ASSIGNED TASK: What lines in the records below contain the string "this"? Copy every one.

(Collected data entries)
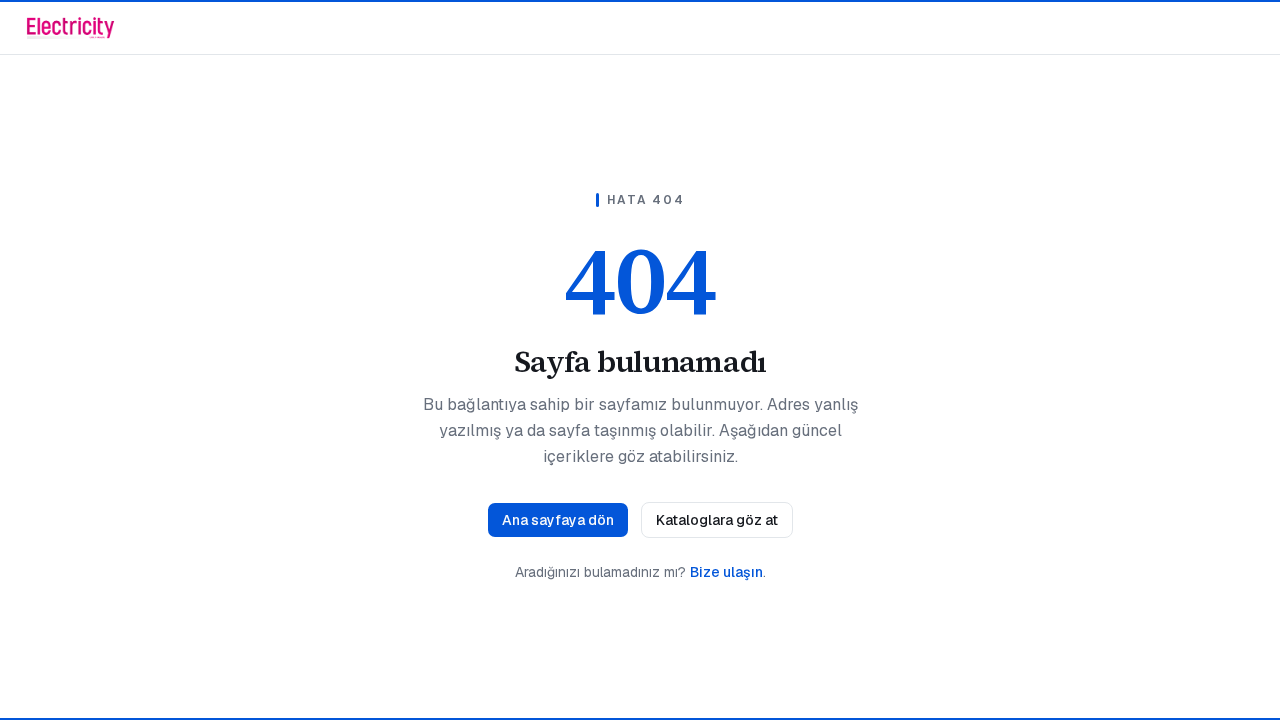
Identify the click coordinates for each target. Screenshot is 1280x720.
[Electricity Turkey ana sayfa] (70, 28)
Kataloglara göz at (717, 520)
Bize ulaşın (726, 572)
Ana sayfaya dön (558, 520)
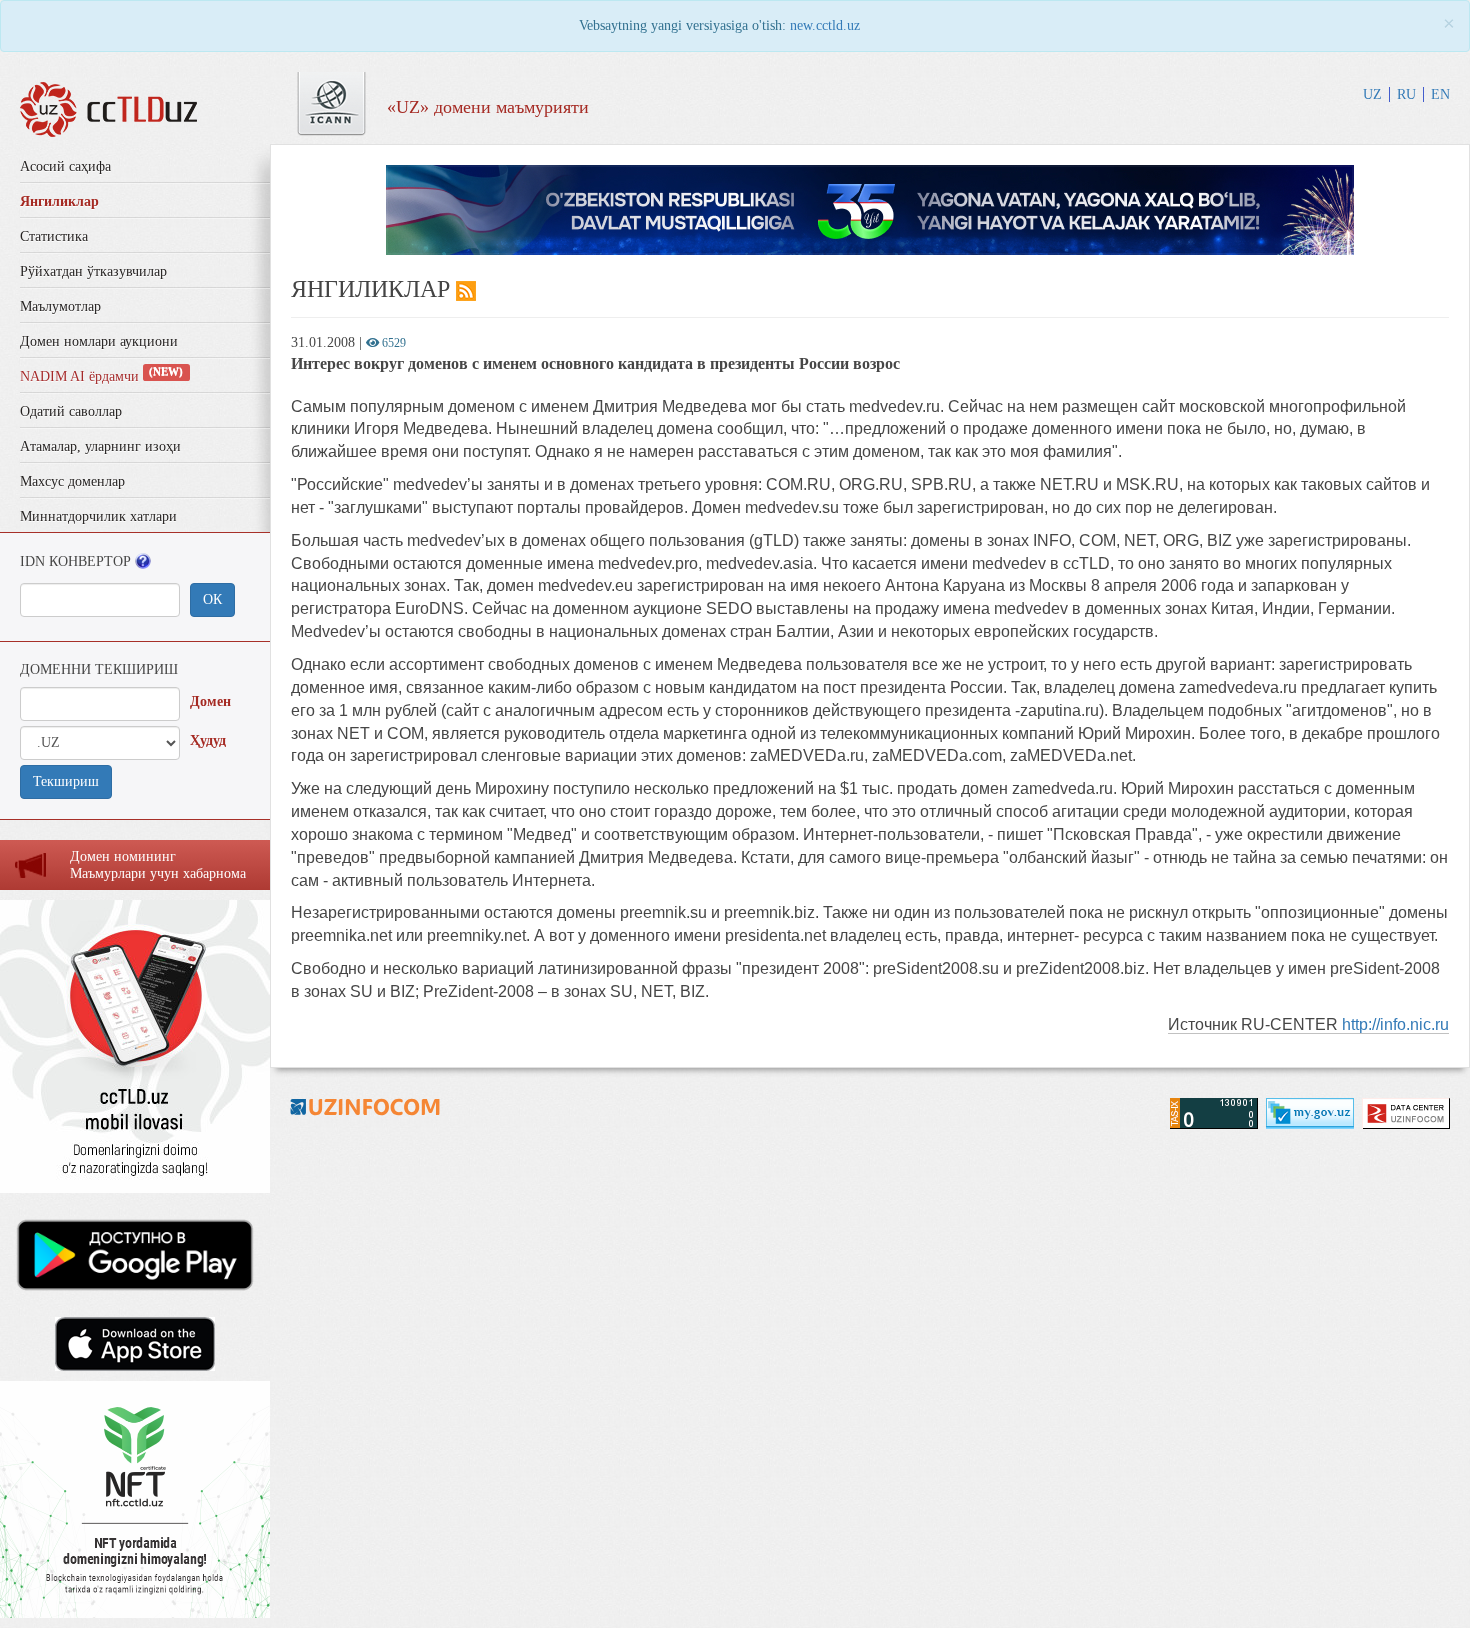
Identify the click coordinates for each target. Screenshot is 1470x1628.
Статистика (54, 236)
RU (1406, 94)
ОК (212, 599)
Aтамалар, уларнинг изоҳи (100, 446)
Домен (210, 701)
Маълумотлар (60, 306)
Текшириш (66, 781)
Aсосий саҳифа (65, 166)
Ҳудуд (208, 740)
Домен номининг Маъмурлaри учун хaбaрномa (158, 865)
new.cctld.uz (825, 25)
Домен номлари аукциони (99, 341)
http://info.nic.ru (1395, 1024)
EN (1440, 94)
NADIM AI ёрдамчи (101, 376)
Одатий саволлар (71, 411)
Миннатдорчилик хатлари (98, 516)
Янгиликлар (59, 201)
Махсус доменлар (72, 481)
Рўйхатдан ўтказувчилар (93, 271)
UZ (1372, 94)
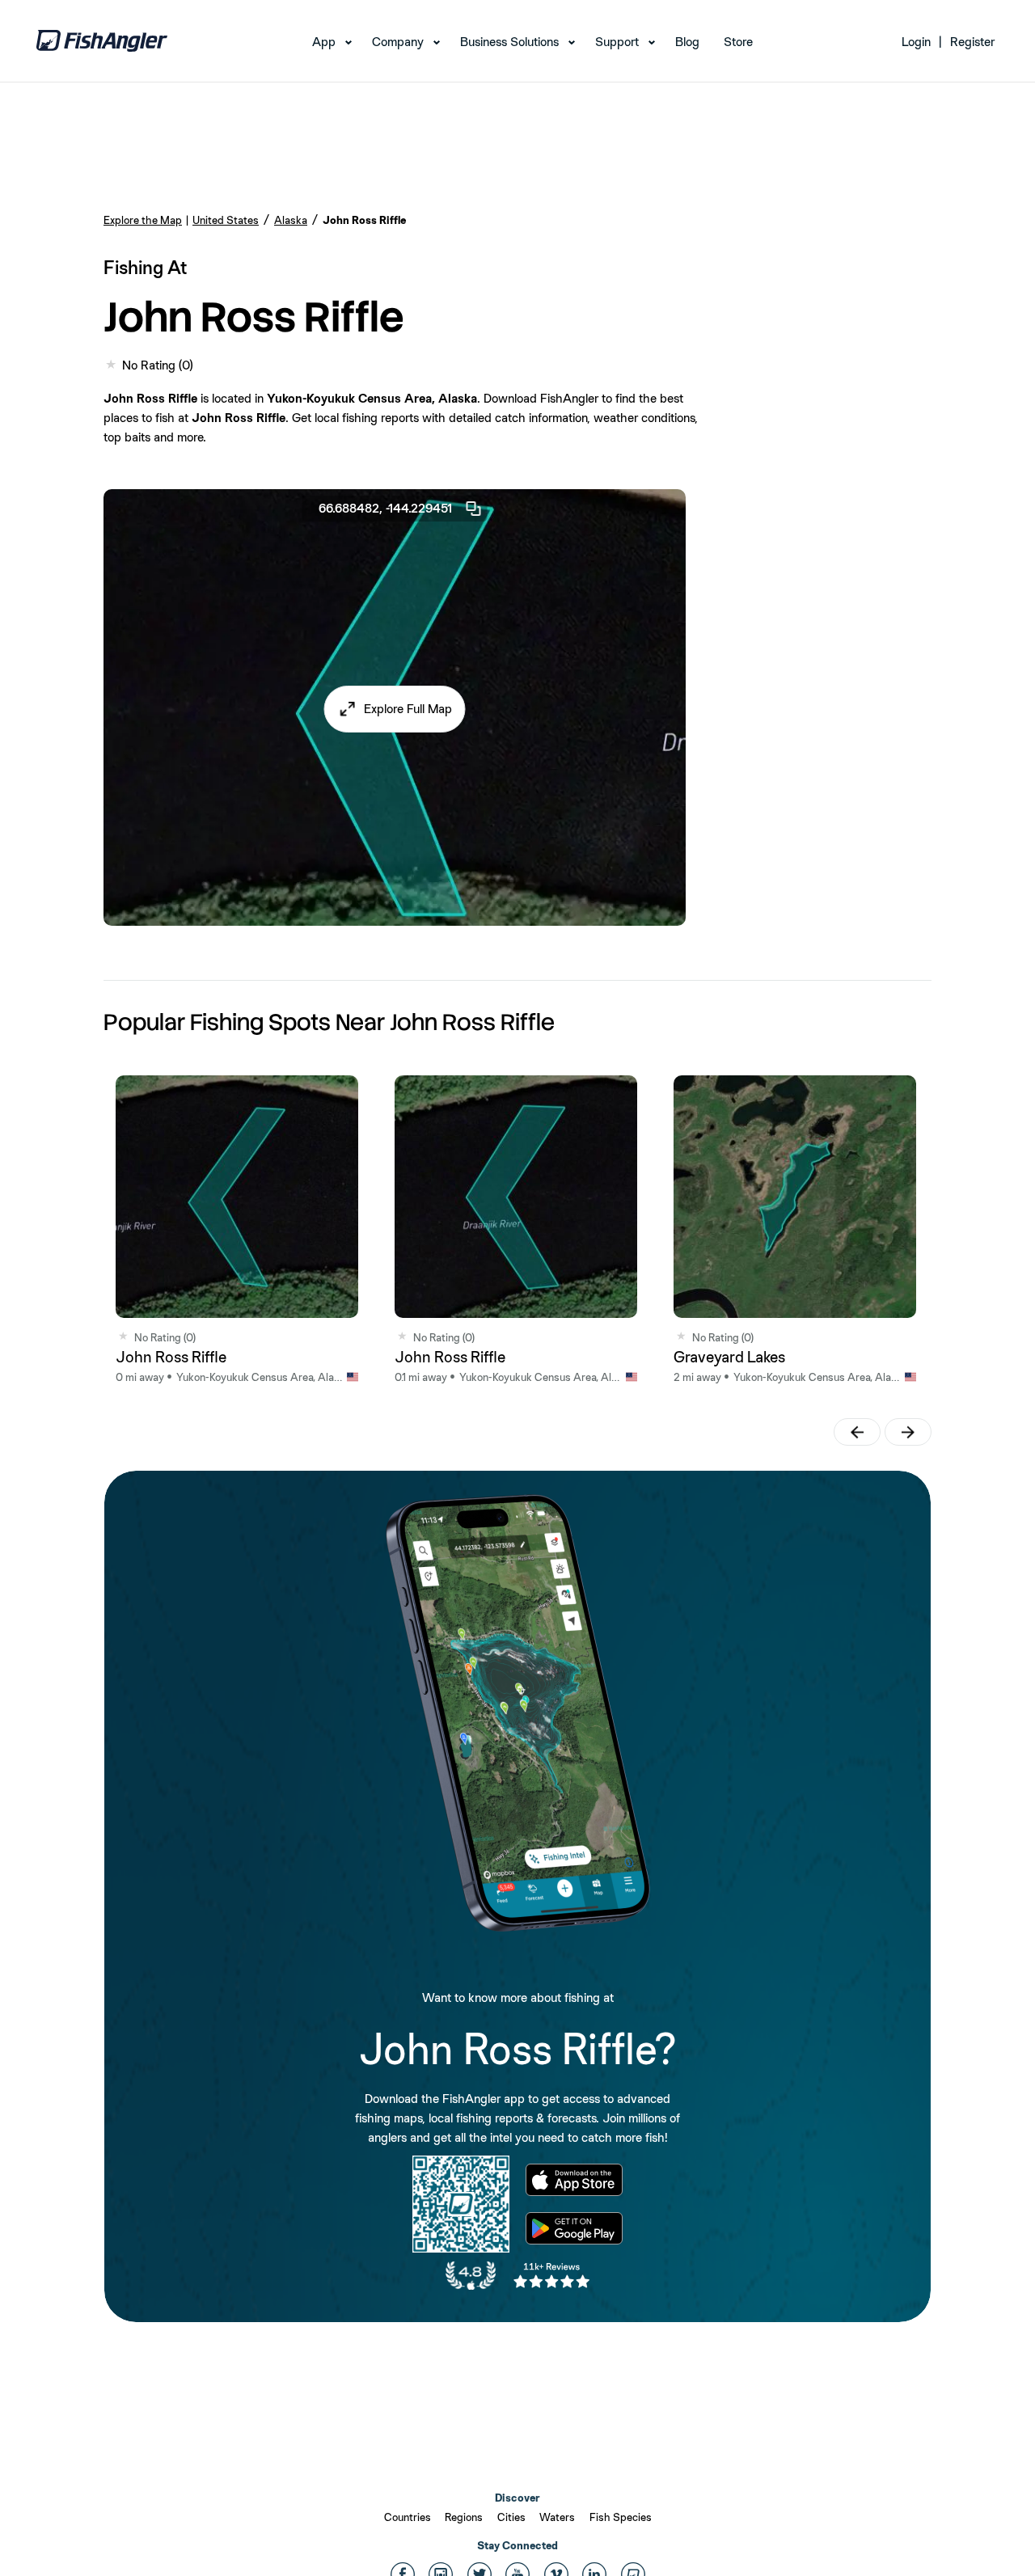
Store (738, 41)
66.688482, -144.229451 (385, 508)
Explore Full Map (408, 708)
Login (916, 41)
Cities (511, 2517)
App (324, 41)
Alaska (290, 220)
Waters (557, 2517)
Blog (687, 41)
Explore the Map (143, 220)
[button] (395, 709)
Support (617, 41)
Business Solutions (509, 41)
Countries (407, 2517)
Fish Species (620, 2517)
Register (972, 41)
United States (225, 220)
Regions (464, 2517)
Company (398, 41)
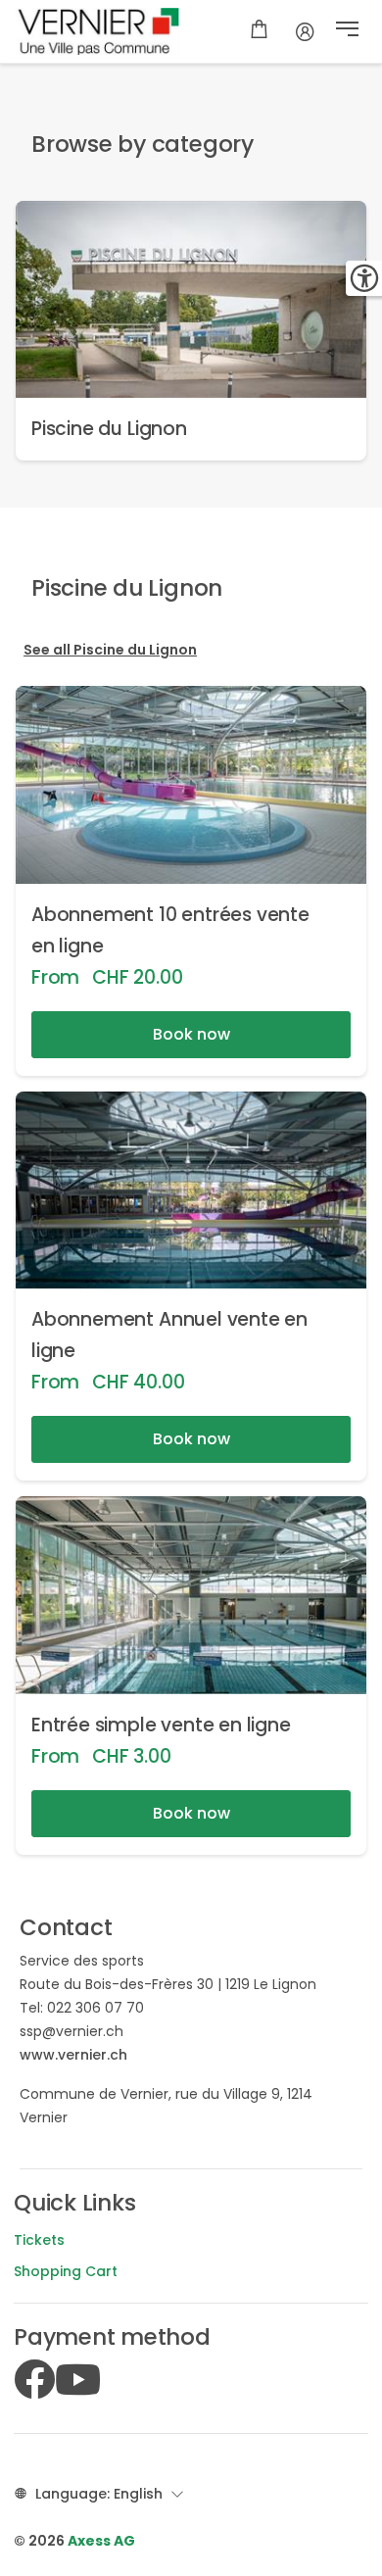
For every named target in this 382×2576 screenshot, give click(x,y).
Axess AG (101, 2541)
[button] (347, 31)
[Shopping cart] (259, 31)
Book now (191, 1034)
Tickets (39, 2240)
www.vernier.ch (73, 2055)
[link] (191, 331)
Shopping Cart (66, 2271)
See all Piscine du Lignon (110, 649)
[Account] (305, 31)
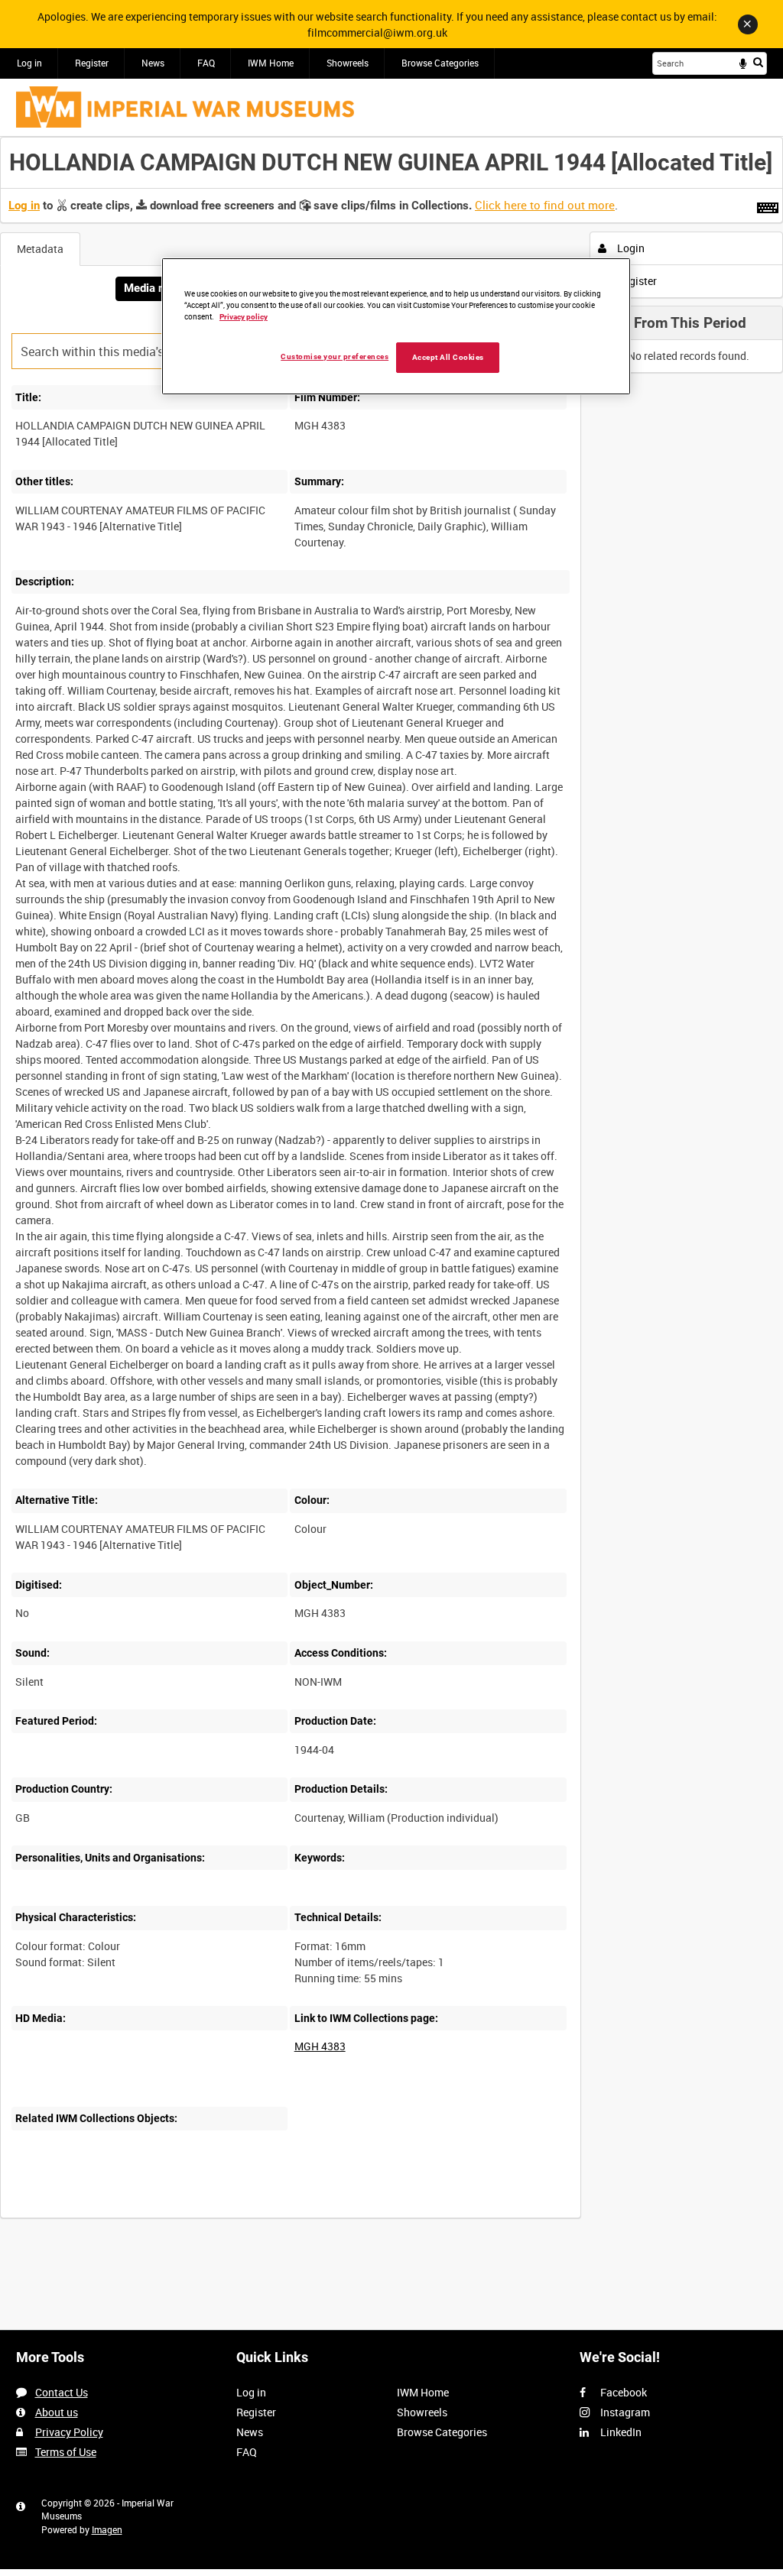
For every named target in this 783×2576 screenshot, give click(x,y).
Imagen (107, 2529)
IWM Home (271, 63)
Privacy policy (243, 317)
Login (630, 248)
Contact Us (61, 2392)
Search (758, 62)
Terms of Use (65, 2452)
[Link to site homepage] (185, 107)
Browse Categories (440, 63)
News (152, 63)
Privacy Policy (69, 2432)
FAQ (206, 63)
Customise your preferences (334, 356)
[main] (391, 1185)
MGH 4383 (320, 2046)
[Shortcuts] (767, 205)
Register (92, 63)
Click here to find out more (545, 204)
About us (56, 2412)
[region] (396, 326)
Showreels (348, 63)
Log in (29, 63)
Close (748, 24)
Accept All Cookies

OUTPUT OF THE EXERCISE:
For every named target in this 382×2576 screenshot, give click(x,y).
For every named target in this 783×2576 screenshot, give click(x,y).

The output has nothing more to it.